I have the following dataframe
obras = pd.DataFrame([['1','Agua de Buenos Aires'],['2', 'Sistenas de carreteras Jujuy'],['3','Reasentamiento en Entre Ríos'], ['4','Rutas en Córdoba']],
columns = ['id', 'desc'])
And the list
list = ['Buenos Aires', 'Jujuy', Corrientes', 'Entre Ríos']
I try to do this
for s in obras["desc"]:if any(xs in s for xs in list):obras['Localidad'] = s
The expected result would be:
id | desc | localidad |
---|---|---|
1 | Agua de Buenos Aires | Buenos Aires |
2 | Sistenas de carreteras | Jujuy |
3 | Reasentamiento en Entre Ríos | Entre Ríos |
4 | Rutas en Córdoba | NaN |
But the result I get is:
id | desc | localidad |
---|---|---|
1 | Agua de Buenos Aires | Reasentamiento en Entre Ríos |
2 | Sistenas de carreteras | Reasentamiento en Entre Ríos |
3 | Reasentamiento en Entre Ríos | Reasentamiento en Entre Ríos |
4 | Rutas en Córdoba | Reasentamiento en Entre Ríos |
How I can solve this problem?
thanks!!!
CodePudding user response:
You can check whether a list item exists in the string using apply
:
import pandas as pd
obras = pd.DataFrame([['1','Agua de Buenos Aires'],['2', 'Sistenas de carreteras Jujuy'],['3','Reasentamiento en Entre Ríos'], ['4','Rutas en Córdoba']],columns = ['id', 'desc'])

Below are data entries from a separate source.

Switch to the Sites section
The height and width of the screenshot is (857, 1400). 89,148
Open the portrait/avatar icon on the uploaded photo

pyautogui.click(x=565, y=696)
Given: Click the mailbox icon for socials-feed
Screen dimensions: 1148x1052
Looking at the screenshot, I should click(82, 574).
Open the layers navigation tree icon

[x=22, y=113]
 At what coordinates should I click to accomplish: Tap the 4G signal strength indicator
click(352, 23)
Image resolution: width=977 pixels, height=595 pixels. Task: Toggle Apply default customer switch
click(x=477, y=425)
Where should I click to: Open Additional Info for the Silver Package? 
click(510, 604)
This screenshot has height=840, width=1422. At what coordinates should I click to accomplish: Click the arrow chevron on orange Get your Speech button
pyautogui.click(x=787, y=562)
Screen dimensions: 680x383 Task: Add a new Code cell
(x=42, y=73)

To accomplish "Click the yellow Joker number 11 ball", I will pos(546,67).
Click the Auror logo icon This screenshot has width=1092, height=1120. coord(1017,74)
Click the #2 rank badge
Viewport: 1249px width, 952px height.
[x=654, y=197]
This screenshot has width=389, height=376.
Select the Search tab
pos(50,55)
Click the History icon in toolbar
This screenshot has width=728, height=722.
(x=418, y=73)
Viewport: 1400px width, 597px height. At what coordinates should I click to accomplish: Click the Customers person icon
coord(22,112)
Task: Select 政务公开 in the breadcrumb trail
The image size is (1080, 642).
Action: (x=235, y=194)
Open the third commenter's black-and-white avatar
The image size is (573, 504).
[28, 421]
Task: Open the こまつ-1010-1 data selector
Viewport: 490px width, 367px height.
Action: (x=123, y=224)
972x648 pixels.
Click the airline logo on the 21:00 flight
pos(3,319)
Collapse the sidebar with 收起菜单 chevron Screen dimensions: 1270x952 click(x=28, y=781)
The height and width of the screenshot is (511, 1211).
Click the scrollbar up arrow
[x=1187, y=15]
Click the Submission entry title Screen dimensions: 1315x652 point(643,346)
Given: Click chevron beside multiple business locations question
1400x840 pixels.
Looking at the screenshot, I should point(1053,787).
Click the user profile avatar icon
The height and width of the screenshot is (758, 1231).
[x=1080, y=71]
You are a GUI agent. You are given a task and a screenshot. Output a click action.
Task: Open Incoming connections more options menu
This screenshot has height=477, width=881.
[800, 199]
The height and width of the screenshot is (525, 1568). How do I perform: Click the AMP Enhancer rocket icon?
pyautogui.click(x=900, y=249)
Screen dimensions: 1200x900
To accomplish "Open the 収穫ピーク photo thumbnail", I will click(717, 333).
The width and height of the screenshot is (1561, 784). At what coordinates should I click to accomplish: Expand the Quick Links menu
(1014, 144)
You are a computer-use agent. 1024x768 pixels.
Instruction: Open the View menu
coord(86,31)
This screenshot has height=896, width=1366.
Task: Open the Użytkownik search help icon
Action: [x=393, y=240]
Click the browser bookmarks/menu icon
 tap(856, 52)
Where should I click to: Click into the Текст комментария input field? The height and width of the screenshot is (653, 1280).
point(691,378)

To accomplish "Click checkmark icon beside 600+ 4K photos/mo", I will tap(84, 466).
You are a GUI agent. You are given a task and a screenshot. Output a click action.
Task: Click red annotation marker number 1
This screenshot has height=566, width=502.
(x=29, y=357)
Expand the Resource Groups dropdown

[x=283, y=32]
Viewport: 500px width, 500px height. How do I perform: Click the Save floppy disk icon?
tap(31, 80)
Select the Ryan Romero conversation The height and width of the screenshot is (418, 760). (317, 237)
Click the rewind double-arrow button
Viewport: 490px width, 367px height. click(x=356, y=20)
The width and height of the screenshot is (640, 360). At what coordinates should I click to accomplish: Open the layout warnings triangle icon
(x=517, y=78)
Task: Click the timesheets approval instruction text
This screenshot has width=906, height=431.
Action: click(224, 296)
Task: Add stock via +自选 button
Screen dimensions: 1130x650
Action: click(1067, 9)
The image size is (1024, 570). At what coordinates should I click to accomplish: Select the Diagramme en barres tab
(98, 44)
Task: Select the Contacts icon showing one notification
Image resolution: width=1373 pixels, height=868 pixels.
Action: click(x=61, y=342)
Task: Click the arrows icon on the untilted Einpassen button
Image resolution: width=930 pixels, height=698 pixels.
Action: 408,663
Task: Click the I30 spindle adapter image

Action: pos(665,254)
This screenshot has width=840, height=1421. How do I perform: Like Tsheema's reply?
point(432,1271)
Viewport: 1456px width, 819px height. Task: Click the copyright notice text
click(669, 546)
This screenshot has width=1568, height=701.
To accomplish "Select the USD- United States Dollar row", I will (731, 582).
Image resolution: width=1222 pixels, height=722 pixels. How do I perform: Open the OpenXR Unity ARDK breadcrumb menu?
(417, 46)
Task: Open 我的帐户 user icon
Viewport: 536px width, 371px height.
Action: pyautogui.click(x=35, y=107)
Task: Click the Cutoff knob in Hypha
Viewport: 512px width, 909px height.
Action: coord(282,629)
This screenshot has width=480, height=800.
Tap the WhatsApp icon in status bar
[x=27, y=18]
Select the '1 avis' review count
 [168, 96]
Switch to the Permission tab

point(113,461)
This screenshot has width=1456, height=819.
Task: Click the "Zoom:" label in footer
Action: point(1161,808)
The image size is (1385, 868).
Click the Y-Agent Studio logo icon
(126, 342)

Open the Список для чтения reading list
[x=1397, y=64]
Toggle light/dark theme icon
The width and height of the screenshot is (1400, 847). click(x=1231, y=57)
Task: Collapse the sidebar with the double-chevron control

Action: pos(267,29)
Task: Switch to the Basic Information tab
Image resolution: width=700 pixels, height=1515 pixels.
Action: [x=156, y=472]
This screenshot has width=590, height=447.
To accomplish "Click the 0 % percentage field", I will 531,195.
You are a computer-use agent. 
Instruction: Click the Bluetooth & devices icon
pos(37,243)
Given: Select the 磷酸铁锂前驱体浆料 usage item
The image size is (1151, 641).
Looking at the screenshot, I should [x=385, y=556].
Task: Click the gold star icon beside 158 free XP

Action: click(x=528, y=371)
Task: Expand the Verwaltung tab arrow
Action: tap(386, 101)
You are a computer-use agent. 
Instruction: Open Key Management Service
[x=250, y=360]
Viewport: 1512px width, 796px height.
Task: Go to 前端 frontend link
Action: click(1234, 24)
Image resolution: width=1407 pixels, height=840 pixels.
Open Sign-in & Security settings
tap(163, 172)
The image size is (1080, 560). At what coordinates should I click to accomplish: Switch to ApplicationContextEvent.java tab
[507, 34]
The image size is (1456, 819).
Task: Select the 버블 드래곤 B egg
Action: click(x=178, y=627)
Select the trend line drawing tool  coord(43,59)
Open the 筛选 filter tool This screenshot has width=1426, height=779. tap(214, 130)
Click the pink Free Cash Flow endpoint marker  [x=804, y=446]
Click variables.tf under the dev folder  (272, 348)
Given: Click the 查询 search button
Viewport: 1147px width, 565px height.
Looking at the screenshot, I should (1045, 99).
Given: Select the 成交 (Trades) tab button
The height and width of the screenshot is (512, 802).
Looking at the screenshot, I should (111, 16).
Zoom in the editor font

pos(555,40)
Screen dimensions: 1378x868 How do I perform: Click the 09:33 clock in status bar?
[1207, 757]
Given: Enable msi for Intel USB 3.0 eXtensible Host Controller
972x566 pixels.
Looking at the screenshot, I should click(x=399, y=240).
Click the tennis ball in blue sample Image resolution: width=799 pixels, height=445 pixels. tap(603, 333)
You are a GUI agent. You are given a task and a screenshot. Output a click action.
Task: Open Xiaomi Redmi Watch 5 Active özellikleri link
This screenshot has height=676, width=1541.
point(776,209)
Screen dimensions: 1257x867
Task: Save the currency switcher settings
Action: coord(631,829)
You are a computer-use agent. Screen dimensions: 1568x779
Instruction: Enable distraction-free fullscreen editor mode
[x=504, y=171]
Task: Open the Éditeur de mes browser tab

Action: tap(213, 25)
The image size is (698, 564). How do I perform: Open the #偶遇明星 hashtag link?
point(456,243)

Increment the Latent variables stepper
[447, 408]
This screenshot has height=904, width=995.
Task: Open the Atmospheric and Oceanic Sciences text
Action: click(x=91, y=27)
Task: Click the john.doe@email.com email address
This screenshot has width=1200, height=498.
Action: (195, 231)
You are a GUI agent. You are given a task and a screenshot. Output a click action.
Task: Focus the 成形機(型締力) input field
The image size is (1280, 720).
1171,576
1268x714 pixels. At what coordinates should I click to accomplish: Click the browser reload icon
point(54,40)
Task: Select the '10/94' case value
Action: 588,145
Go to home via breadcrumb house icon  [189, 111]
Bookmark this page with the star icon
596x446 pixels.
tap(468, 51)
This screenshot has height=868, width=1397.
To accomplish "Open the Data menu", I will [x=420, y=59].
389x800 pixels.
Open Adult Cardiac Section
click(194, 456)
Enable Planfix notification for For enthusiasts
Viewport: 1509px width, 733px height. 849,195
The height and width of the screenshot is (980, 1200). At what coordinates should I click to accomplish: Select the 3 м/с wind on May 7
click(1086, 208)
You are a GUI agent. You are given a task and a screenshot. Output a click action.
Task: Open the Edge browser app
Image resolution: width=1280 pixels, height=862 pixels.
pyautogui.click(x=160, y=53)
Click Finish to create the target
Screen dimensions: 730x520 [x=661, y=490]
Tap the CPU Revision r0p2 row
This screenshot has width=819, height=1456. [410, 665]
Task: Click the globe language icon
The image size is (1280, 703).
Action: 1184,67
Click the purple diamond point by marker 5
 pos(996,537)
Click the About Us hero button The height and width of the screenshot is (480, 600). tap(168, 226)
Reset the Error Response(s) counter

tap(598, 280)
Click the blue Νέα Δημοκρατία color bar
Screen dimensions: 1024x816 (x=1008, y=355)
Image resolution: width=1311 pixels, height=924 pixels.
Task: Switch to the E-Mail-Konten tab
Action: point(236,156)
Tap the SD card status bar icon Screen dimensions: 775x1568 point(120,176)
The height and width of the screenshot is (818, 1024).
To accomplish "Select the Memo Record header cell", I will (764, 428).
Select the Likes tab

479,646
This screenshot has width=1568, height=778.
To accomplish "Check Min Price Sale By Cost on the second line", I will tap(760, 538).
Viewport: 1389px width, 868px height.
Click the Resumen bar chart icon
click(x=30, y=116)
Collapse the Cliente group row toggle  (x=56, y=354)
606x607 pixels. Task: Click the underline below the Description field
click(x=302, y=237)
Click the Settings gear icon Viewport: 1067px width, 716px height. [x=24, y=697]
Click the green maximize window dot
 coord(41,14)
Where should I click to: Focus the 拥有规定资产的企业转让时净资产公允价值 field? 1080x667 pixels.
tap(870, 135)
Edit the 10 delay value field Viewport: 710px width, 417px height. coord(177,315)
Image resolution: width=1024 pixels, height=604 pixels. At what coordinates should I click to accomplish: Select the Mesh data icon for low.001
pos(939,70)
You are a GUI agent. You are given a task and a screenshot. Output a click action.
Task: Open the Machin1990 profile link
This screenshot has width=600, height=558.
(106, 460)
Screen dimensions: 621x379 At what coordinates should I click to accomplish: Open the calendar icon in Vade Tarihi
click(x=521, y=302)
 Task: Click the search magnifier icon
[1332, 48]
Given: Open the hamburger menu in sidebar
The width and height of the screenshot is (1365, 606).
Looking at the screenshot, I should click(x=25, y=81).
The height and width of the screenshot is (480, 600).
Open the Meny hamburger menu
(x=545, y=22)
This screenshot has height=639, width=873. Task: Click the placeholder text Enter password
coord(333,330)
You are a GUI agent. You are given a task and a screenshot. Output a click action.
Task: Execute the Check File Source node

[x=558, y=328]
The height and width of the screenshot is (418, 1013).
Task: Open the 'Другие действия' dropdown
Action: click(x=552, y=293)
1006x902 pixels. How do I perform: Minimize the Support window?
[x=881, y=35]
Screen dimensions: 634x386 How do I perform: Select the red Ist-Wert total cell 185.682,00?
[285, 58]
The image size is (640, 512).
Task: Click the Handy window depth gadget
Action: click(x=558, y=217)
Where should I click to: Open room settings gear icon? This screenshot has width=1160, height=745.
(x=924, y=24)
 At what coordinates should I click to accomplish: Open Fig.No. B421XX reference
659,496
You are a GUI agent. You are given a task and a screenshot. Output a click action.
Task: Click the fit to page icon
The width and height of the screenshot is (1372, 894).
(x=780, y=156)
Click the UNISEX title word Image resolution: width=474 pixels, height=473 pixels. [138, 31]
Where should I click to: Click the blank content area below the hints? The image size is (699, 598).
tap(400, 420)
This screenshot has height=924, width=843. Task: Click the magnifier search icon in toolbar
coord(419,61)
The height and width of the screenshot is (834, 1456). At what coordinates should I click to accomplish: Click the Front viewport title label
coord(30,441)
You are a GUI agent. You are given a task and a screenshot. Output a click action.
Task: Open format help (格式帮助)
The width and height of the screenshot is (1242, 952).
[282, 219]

list_ = ['Buenos Aires', 'Jujuy', 'Corrientes', 'Entre Ríos']
obras['localidad'] = obras['desc'].apply(lambda x: next(iter([i for i in list_ if i in x]), None))
Note that -given the desired output- this only returns the first match in case of multiple matches.
id | desc | localidad | |
---|---|---|---|
0 | 1 | Agua de Buenos Aires | Buenos Aires |
1 | 2 | Sistenas de carreteras Jujuy | Jujuy |
2 | 3 | Reasentamiento en Entre Ríos | Entre Ríos |
3 | 4 | Rutas en Córdoba |
PS. don't use list
as a variable name as it is also a builtin python function.